The Northwest Australian continental shelf, spanning 1200 km from Barrow Island to Scott Reef, was surveyed during two 3-month cruises in 1967 and 1968. The Bulletin presents geological reconnaissance results from the Bureau of Mineral Resources, incorporating seismic profiles, echograms, and sediment notations from Admiralty Charts. The description of offshore structure and Phanerozoic sedimentation is based on petroleum exploration work up to 1971.
Use Cases
- Mapping sediment distribution across the continental shelf and upper slope based on the survey's primary objective.
- Analyzing late Cainozoic geological history of the continental margin based on surface morphology and shallow structures.
- Investigating potential for phosphate deposits based on ocean water chemistry and circulation patterns mentioned in the description.
- Studying the offshore structural framework based on subsidized petroleum exploration work referenced.
Strengths
- Survey covers a 1200 km region from Barrow Island to Scott Reef.

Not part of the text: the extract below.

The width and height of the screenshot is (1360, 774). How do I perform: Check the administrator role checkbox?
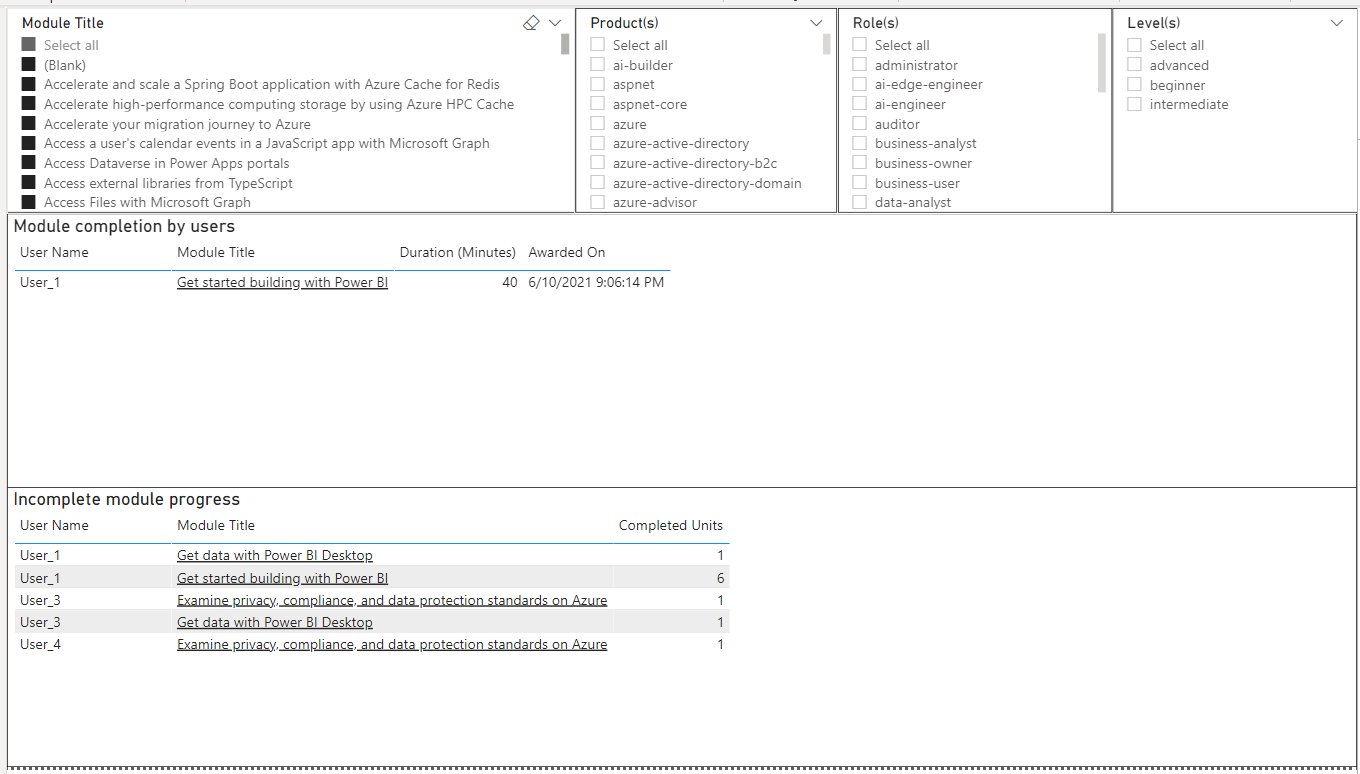[859, 64]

- Integrates data from multiple sources: BMR cruises, seismic profiles, echograms, Admiralty Charts, and petroleum exploration work.
- Focuses on describing sediments and mapping their distribution, a clear primary objective.
Limitations
- Description metadata is limited; actual data quality requires manual inspection after download.
- Column-level documentation is absent; field semantics must be inferred after download.
- Data may reflect temporal bias inherent to data_gov_au, as results do not include findings after 1971.
Provenance
- Source
- Australian Ocean Data Network
- Collection Method
- Geological reconnaissance via ship cruises, supplemented by seismic profiles, echograms, hydrographic soundings, and petroleum exploration data.
- Time Range
- Survey cruises in late 1967 and late 1968; structural description based on work up to 1971.
- Geography
- Northwest Australian continental shelf (Rowley Shelf and southern Sahul Shelf), from Barrow Island to beyond Scott Reef.